In a case also involving plaintiffs represented by Walcheske & Luzi LLC (as well as Creitz & Serebin LLP), in the U.S. District Court for the Northern District of California, the parties in a case involving Juniper Networks Inc. told the court (Reichert v. Juniper Networks, Inc., N.D. Cal., No. 3:21-cv-06213, joint notice of settlement 9/15/22), “On September 9, 2022, the Parties reached a class-wide settlement in principle resolving all claims in this matter. The Parties will draft a formal settlement agreement and other documents that will be submitted to the Court for its preliminary approval. On Nov. 11, 2022, Plaintiffs anticipate filing with the Court their motion for preliminary approval of the settlement and all related pleadings and other documents in support of that motion, including a copy of the final settlement agreement.”

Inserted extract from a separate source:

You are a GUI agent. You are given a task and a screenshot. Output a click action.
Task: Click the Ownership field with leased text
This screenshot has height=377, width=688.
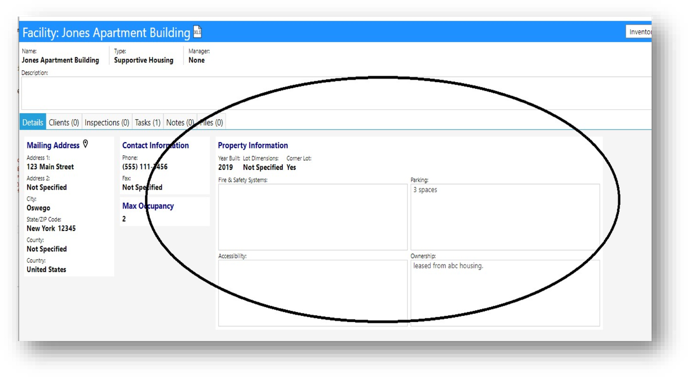coord(505,293)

That suit — filed in April 2021—targeted the fiduciaries of the $1.4 billion 401(k) plan, claiming they “breached the duties they owed to the Plan, to Plaintiff, and to the other Participants of the Plan (there were 6,860 in 2019, according to the suit) by, among other things: (1) authorizing the Plan to pay unreasonably high fees for retirement plan services (‘RPS’); (2) failing to objectively, reasonably, and adequately review the Plan’s investment portfolio with due care to ensure that each investment option was prudent, in terms of cost; (3) maintaining certain funds in the Plan despite the availability of identical or similar investment options with lower costs and/or better performance histories; (4) authorizing the Plan to pay unreasonably high fees for managed account services; and (5) failing to disclose to Participants necessary Plan information for them to make informed Plan investment decisions.”

What This Means

With the terms as yet undisclosed, it’s hard to discern much other than the role that insurance (and insurance coverage) may well be playing in both the size—and speed—of these settlements. 
 
Footnote

[1] Though other cases decided recently—notably Yosaun Smith v. CommonSpirit Health—would suggest that in the absence of providing that context, a case can’t proceed to discovery.